In fact, according to the 2016 Cone Communications Employee Engagement Study, 71 percent of employees want their company to provide opportunities that help make a positive impact through the company’s social and environmental commitments.

It may seem obvious to point out that an organization’s philanthropy, giving, and engagement strategies should align with its core business objectives and mission. However, the caveat is philanthropic efforts need to include authentic intent, require executive leadership support and participation, and align with the values of the organization and its employees.

For example, do employees possess key skills and competencies that could have a positive impact on non-profits through skills-based and pro bono volunteering opportunities?

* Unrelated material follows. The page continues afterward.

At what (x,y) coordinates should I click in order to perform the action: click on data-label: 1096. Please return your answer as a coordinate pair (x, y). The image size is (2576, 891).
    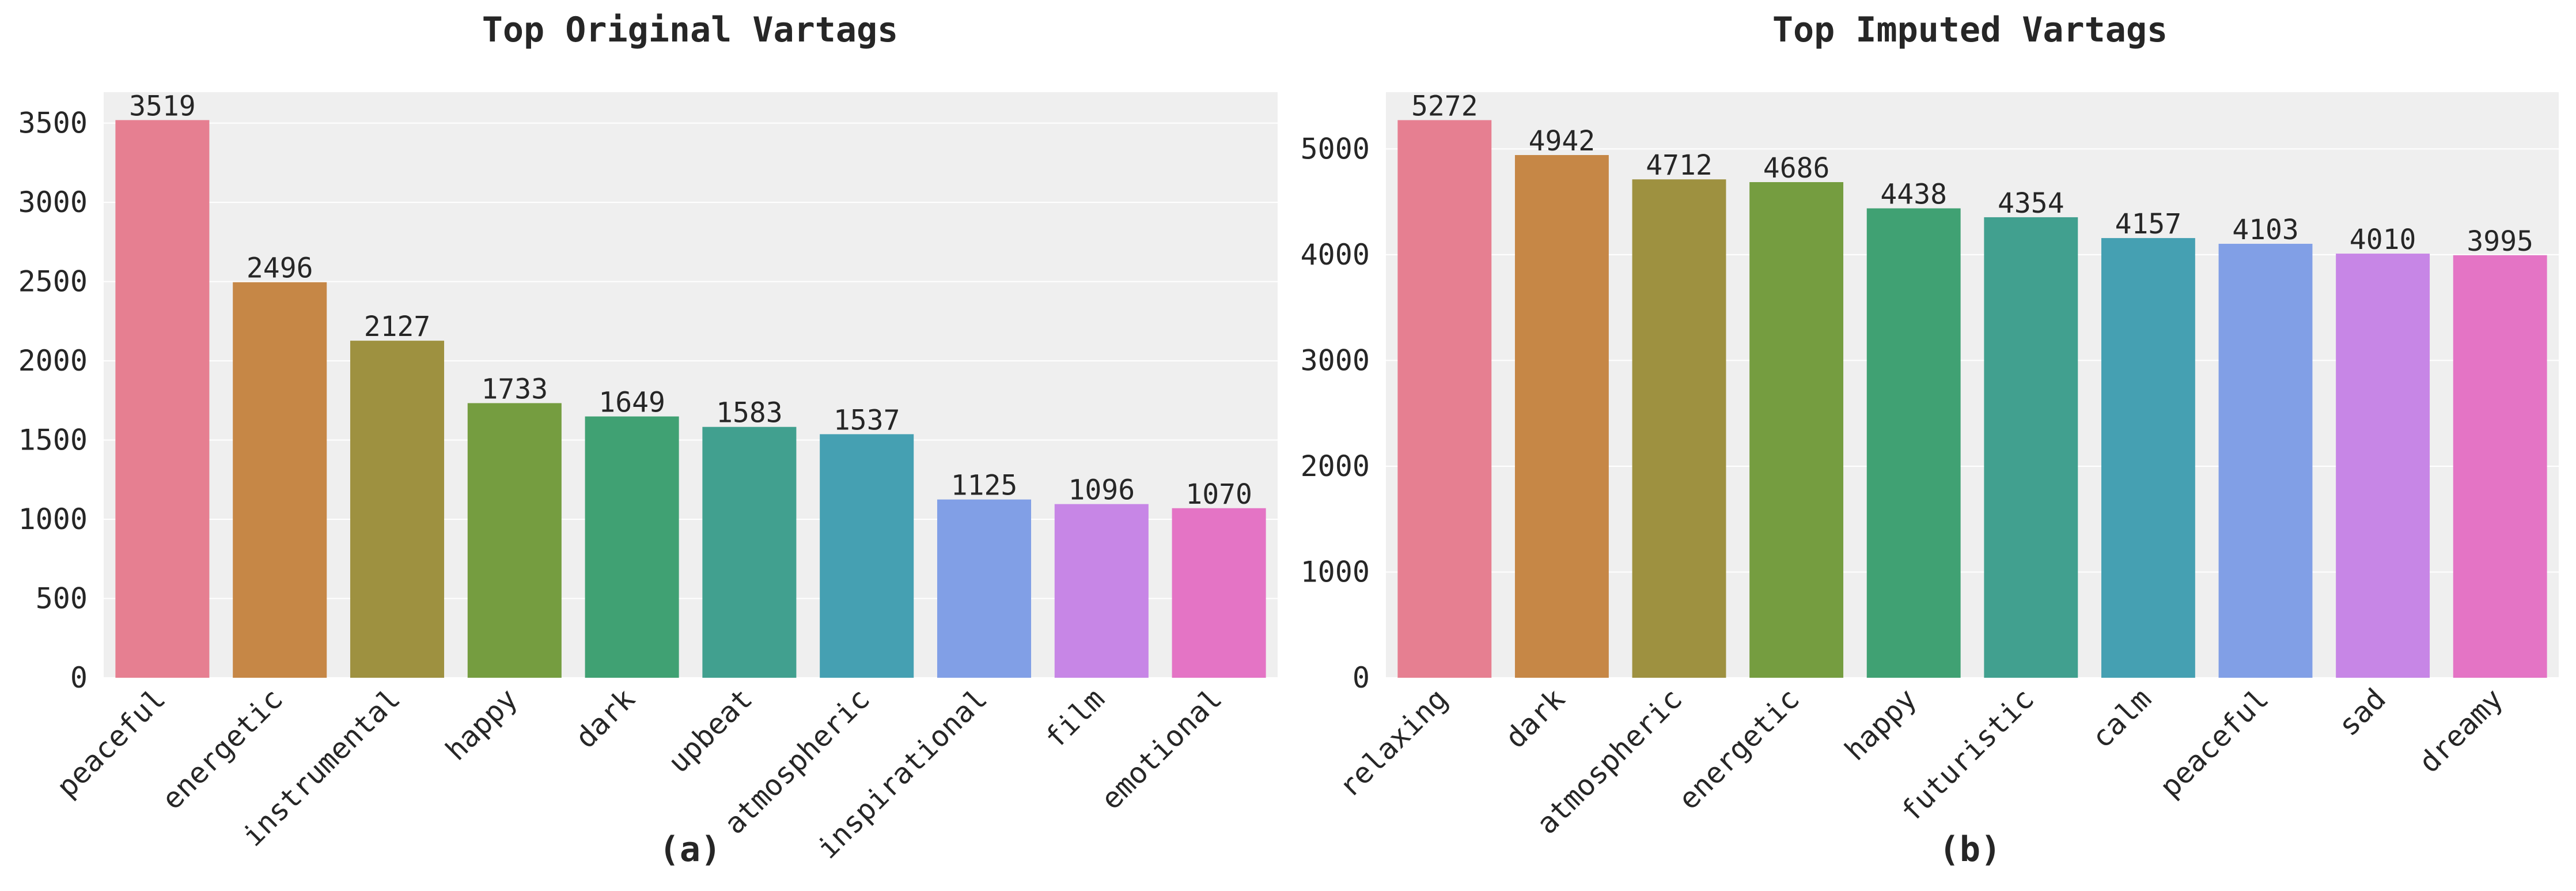
    Looking at the image, I should click on (1102, 490).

Traditional corporate volunteerism activities, including events where employees participate in a scheduled volunteer event for few hours, tend to be more “transactional” in nature. For example, while serving at a soup kitchen or painting a community center are certainly positive activities, employees may leave feeling little to no lasting connection once the activity is complete.

On the other hand, if employees are able to utilize and share their specialized skills—like a developer working with children in low-income areas to teach the basics of coding and show them the potential of careers in technology, the experience tends to be more meaningful and transformative. Ultimately, it inspires an increased participation in an organization’s corporate giving and engagement programs going forward.

Organizations need to consider environmental differences and how to best engage a diverse workforce on a macro level. For example, are there on-site volunteer events for support staff that sit in call centers or virtual events for remote employees? Can family and friends also participate? An inclusive approach will yield greater participation and engagement.

In the end, obtaining a baseline understanding of what causes employees care about, what skills they possess, and what truly inspires them is a good way to establish a foundation for an organization’s giving program. This engagement approach can have a significant effect on overall employee productivity, lead to better talent recruitment and retention, and aide in communicating an organization’s broader impact story.

Andrew Troup is director of corporate giving and engagement strategy for MicroEdge + Blackbaud.